Laporan Wartawan Kompas Eny Prihtiyani
YOGYAKARTA,MINGGU - Sebagai barang yang mengandung unsur subsidi, harga elpiji kemasan 3 Kilogram seharusnya dijamin tidak naik. Bila tetap dinaikkan, kebijakan konversi gas akan semakin kontraproduktif dan terancam gagal.
Menurut Ketua Lembaga Konsumen Yogyakarta (LKY) Nanang Ismuhartoyo, Sabtu (12/7), kenaikan harga elpiji kemasan 12 Kilogram telah membuat konsumen resah, khususnya mereka yang baru saja menerima bantuan kompor dan tabung gasa dari pemerintah." Mereka memperkirakan kenaikan harga juga akan terjadi pada kemasan 3 Kg," katanya.

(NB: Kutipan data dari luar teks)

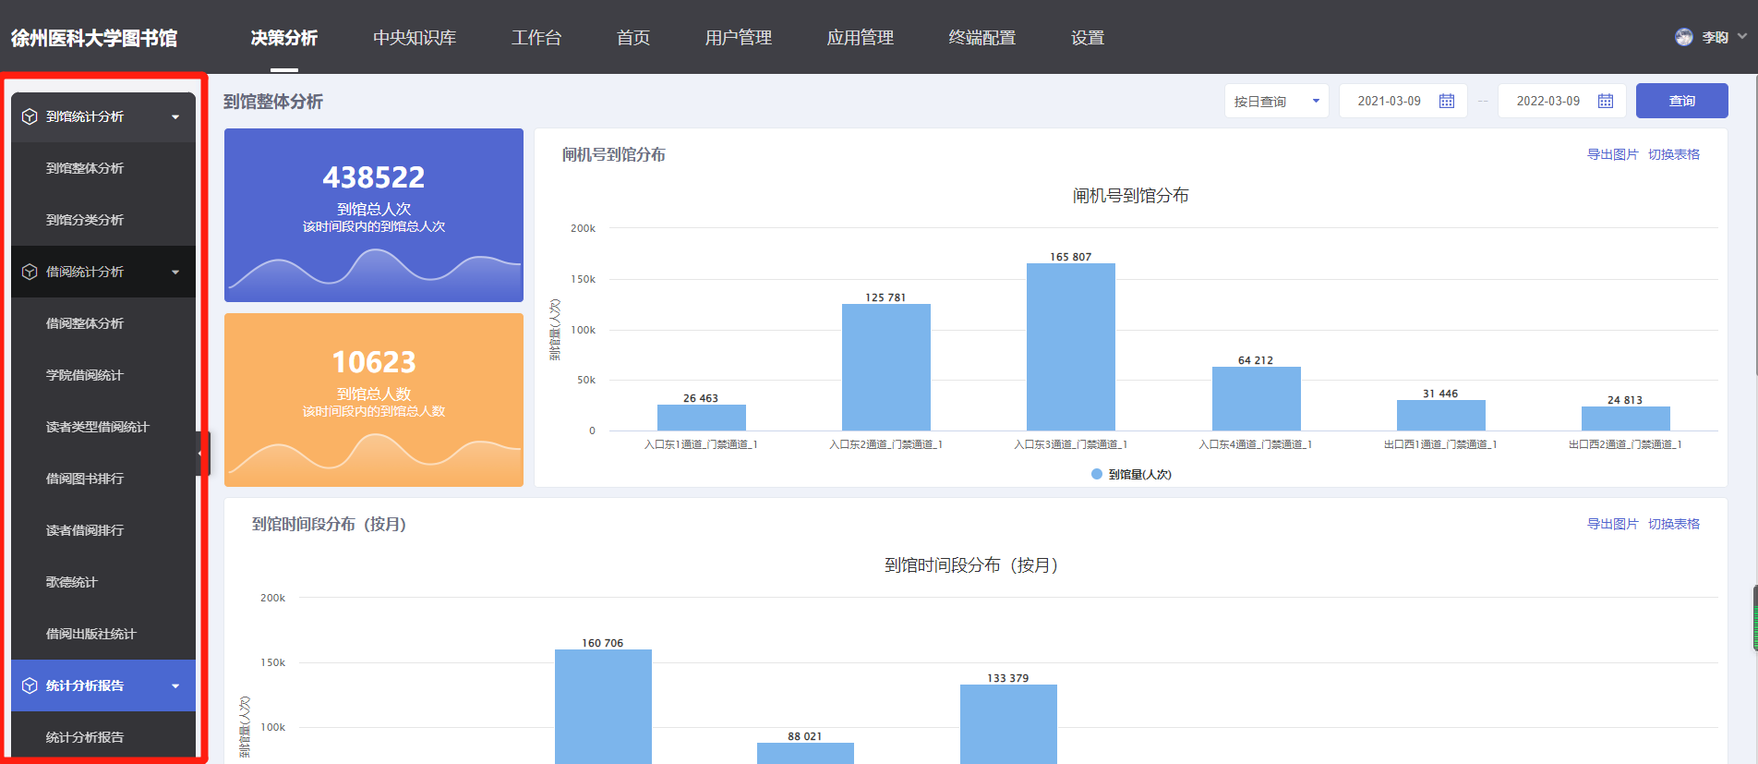The image size is (1758, 764).
Task: Select 学院借阅统计 in the sidebar
Action: point(85,375)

Elpiji kemasan 3 Kg, lanjut Nanang, harus diperlakukan berbeda karena mengandung unsur subsidi seperti pada minyak tanah. Harganya tidak bisa dilepas mengikuti sistem pasar. "Harus ada jaminan bahwa harganya tidak akan naik. Untuk kestabilan harga, pemerintah juga perlu menetapkan harga eceran tertinggi atau HET," katanya.
Agar harganya terjamin, pemerintah harus mengintervensi Pertamina. Penetapan harga harus dikendalikan penuh oleh pemerintah. "Elipiji adalah sumber daya alam yang dimanfaatkan oleh masyarakat banyak sehingga pengelolaan harus berada di tangan pemerintah, bukan pada korporasi," katanya.

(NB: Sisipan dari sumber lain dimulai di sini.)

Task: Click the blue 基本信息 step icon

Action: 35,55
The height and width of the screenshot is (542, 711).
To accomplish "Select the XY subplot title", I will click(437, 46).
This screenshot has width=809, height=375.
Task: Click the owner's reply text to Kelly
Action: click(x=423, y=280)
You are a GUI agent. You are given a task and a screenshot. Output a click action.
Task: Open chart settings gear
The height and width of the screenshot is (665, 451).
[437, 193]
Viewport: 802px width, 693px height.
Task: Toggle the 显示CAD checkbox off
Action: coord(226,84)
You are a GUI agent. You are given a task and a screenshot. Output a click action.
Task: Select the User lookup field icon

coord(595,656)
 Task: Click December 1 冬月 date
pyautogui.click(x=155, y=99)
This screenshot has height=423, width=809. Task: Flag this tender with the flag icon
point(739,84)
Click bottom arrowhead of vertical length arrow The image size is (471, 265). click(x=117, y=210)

Kenaikan harga elpiji kemasan 12 Kg, menurut Nanang, juga menjadi bukti bahwa kebijakan konversi energi bersifat menjebak. Satu sisi masyarakat didorong untuk beralih ke elpiji, di sisi lain harga elpiji justru dinaikkan. "Dalam masalah tersebut Pertamina dan pemerintah sudah bertindak sewenang-wenang," tambahnya.